I know many people think to themselves, “But, I’m not an activist like Riyana.” The truth of the matter is, it’s only in the last couple of months that I’ve begun to feel any comfort at all with that label as a part of my identity. For a long time, I didn’t consider myself an activist even when everyone else was referring to me that way, and I certainly don’t see myself doing anything that everyone else couldn’t do. But beyond that, I don’t need others to do what I’m doing. There are hundreds of ways to kneel and kiss the ground – and to fight for climate justice. Many of them are much less glamorous and much more effective than going to a big protest once or twice a year. I totally salute the people that work tirelessly, day in and day out, for what they believe in – at nonprofits, through political art, as teachers and organizers. I think the many ways we engage in this issue, as long as they are effective, passionate, and most of all, conspicuous, fold together and merge into one thing – into one movement, a powerful and diverse force for change.
I heard a story recently about a woman who started to take one day off a week to make soup for homeless people in her community. At some point, people started to hear about what she was doing, and they began sending in donations to help her with her work. Every time, she sat down and took the time to handwrite the person a letter in response. They’d come home and find it in the mail, and when they opened it, their own check would fall into their laps, along with a short note: “Make your own damn soup.”
Now, that’s a bit more harsh than how I’m feeling, and believe me, we very much appreciate the many people who contributed financially and energetically to our work. But I do hope that my posts about Copenhagen have helped to activate some of you to find your own way to be a part of this movement, because I think that what we need in these times is public outcry. Next year, when the COP 16 (UN Climate Change Summit) will be held in Mexico City. What will you do in the next 365 days that will help “make” Obama speak more powerfully, with the true authority that comes with being backed fully by his people, about what we’re willing to do to help save the earth and her people?

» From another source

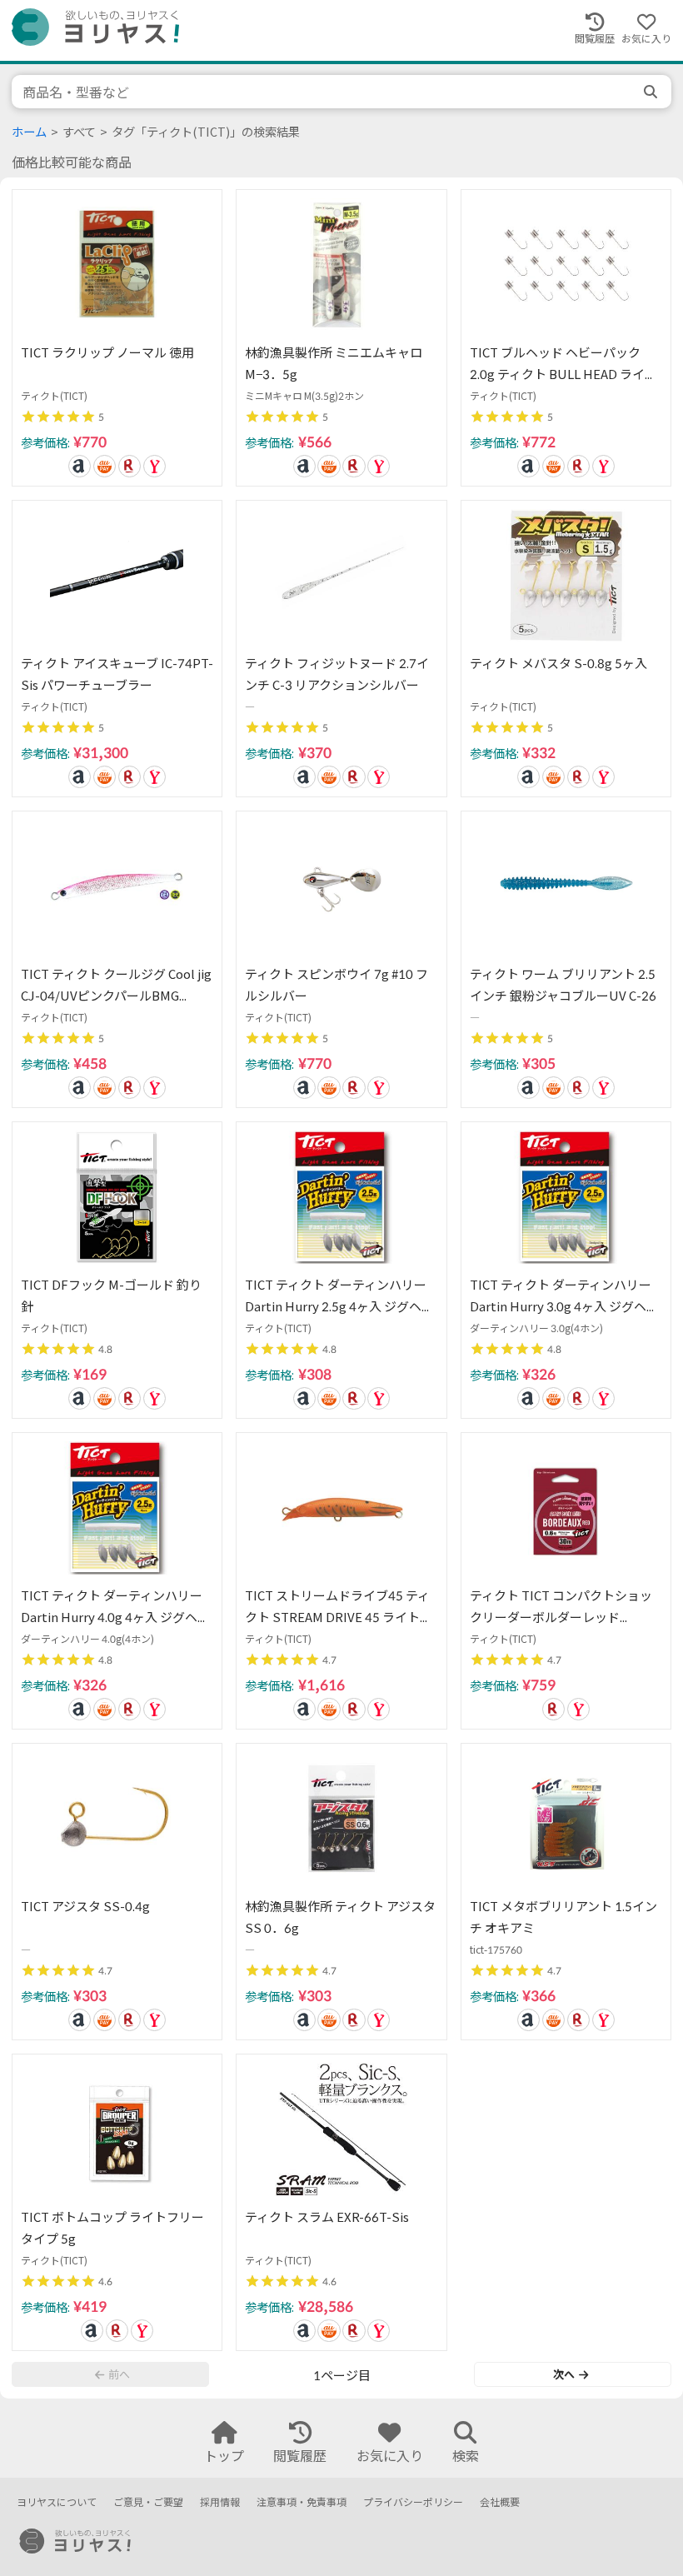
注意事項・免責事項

What will we as a people do? Who will join us in the streets, and write letters, and sign petitions, and fundraise for non-profits that actively work for climate justice, and boycott Chevron, and all of the things that need to be done now? And when it comes to that time, will you join us in Mexico City? Will you rise up in the streets of San Francisco, or wherever you live? What will you do to be part of the earth rising?
Rising, rising, the earth is rising;
Turning, turning the tide is turning.
In love and solidarity,
Riyana
Thank you for writing this! Thank you for your work. You inspire me to do more.